=== TEXTE AFFICHÉ ===

Cependant, cela imposait aux femmes une large liste de défis : entre la scène de travail politique, gérée avec une mentalité machiste en les excluant et en les rabaissant en tant que partenaire et acteur politique, et entre la scène de travail social basé sur les hiérarchies familiale, tribale, religieuse, sectaire et régionale qui excluent les femmes et les placent en bas de la pyramide. Les féministes syriennes œuvrent à travers les organisations de la société civile pour leur trouver un espace. Un espace qui commençait à se préciser et à se déployer au fil du temps à travers l’expérience et l’apprentissage des expériences échouées, puisque l’imitation d’autres expériences sans étudier le contexte syrien exceptionnel semble une perte d’efforts et de temps.
Bien que les acteurs gouvernementaux et les politiques internationales restent le principal acteur des interventions dans les pays en conflit, y compris la Syrie, les acteurs non-gouvernementaux et les organisations internationales travaillent principalement sur des programmes de règlement de conflit et le traitement des facteurs qui empêchent son déclenchement une autre fois principalement le travail pour l’autonomisation des femmes politiquement et socialement afin de les impliquer dans la prise de décision, partant du principe que la participation des femmes est une soupape de sécurité pour la démocratie et la paix durable.

=== DONNÉES SOURCES ===

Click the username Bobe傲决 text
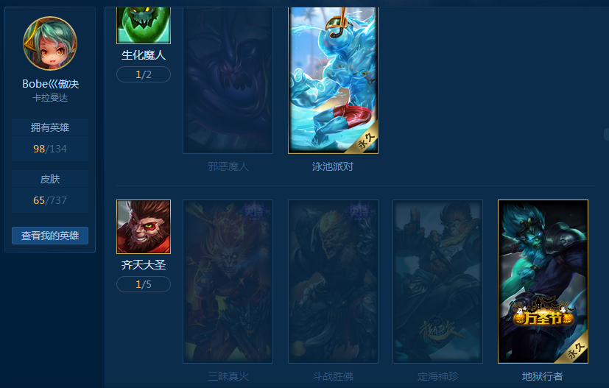Image resolution: width=609 pixels, height=388 pixels. point(51,84)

===

— CONSIGNE A —
Traduisez en anglais la phrase suivante du texte affiché : « Les féministes syriennes œuvrent à travers les organisations de la société civile pour leur trouver un espace. »
— CONSIGNE B —
Recopiez sans rien changer le passage du texte affiché qui va de « Cependant, cela imposait » jusqu'à « et de temps. ».

— RÉSULTAT ATTENDU A —
Syrian feminists work through civil society organizations to find a space for them.

— RÉSULTAT ATTENDU B —
Cependant, cela imposait aux femmes une large liste de défis : entre la scène de travail politique, gérée avec une mentalité machiste en les excluant et en les rabaissant en tant que partenaire et acteur politique, et entre la scène de travail social basé sur les hiérarchies familiale, tribale, religieuse, sectaire et régionale qui excluent les femmes et les placent en bas de la pyramide. Les féministes syriennes œuvrent à travers les organisations de la société civile pour leur trouver un espace. Un espace qui commençait à se préciser et à se déployer au fil du temps à travers l’expérience et l’apprentissage des expériences échouées, puisque l’imitation d’autres expériences sans étudier le contexte syrien exceptionnel semble une perte d’efforts et de temps.